> _SELECTED PASSAGE_:
Q&A with PBS Professor Robert Santulli
“I’m too old for this!” I have exclaimed in frustration time and time again as I open my phone and bounce between four different apps before eventually putting my device down in defeat. Why did I open my phone again? Mindlessness and forgetfulness can plague even the most Type-A college student. Though I am only 20, I swear on my life that my memory is not nearly as good as it used to be. But how much of that cod psychology can be written down to confirmation bias? In order to learn more about the brain of college students and the science of forgetting, I spoke to psychology and brain sciences professor Robert Santulli, who specializes in aging, dementia and Alzheimer’s disease.
What can you tell us about the cognition of the average college student?
RS: In general, people are cognitively at their best in their college years and for a few years thereafter. Cognition gradually declines in the years and decades afterward so that, by late middle age, most people are aware that they are not as sharp mentally as they once were; they don’t think as rapidly, aren’t able to multi-task as effectively and so forth. However, there are some issues which will impair cognition even in college students, and these should be noted. One is excessive use of alcohol. Not just when one is intoxicated, of course, but for some time thereafter. If students drink heavily every weekend, this will affect their overall mental sharpness adversely. It may be noticeable, or not, but it very definitely occurs. Sometimes students don’t realize the impact on their cognition until they stop drinking completely and then realize how much sharper their thinking has become.

> _ASSIGNED TASK 1_:
According to the interview, during what period of life are people cognitively at their best?
> _ASSIGNED TASK 2_:
Please copy the stretch of the interview from "Q&A with PBS" through "average college student?", replacing "phone" with "smartphone".

[Stored data entries]
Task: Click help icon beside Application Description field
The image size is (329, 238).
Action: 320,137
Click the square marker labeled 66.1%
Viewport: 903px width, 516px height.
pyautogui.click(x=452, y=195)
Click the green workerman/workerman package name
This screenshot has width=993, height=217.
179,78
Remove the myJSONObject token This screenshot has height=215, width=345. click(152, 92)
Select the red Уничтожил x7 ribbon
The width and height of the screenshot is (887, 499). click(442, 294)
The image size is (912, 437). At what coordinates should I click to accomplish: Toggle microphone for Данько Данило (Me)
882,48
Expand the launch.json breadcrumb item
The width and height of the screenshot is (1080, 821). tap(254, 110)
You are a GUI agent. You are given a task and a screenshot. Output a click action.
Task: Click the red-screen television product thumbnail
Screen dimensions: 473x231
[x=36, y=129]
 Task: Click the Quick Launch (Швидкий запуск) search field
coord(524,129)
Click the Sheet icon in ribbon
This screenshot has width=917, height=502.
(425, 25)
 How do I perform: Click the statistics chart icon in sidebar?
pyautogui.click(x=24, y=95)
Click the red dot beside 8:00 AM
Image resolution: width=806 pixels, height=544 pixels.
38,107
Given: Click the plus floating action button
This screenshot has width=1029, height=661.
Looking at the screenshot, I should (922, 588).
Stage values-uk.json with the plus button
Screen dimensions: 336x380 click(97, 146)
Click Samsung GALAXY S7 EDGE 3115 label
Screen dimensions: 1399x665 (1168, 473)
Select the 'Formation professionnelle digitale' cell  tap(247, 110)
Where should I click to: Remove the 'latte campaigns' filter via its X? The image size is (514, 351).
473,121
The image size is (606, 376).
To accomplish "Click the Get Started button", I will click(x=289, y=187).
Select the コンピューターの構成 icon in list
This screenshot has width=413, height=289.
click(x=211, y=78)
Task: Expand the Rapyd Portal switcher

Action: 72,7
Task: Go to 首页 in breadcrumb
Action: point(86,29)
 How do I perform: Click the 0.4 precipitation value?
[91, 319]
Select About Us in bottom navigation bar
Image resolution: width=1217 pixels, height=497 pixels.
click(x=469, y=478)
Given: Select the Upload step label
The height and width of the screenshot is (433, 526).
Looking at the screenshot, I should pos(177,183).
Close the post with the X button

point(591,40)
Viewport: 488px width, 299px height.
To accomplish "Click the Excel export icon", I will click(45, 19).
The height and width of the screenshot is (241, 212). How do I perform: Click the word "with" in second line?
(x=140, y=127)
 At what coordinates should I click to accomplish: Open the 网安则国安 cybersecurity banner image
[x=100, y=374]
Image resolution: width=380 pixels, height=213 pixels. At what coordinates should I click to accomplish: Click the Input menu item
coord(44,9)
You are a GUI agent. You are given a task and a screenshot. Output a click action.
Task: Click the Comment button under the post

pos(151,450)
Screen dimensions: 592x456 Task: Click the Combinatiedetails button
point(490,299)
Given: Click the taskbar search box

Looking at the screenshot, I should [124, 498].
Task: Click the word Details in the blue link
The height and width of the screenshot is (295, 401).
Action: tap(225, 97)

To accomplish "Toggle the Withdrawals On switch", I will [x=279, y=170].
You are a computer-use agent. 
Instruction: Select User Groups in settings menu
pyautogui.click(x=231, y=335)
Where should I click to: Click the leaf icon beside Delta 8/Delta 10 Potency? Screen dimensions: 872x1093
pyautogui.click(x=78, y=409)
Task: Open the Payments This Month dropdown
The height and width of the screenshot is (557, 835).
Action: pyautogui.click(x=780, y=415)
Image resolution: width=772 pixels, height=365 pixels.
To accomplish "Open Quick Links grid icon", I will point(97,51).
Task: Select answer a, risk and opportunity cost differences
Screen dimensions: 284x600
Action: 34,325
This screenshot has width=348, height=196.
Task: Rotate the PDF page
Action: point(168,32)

> _ANSWER SECTION 1_:
In their college years and for a few years thereafter.

> _ANSWER SECTION 2_:
Q&A with PBS Professor Robert Santulli
“I’m too old for this!” I have exclaimed in frustration time and time again as I open my smartphone and bounce between four different apps before eventually putting my device down in defeat. Why did I open my smartphone again? Mindlessness and forgetfulness can plague even the most Type-A college student. Though I am only 20, I swear on my life that my memory is not nearly as good as it used to be. But how much of that cod psychology can be written down to confirmation bias? In order to learn more about the brain of college students and the science of forgetting, I spoke to psychology and brain sciences professor Robert Santulli, who specializes in aging, dementia and Alzheimer’s disease.
What can you tell us about the cognition of the average college student?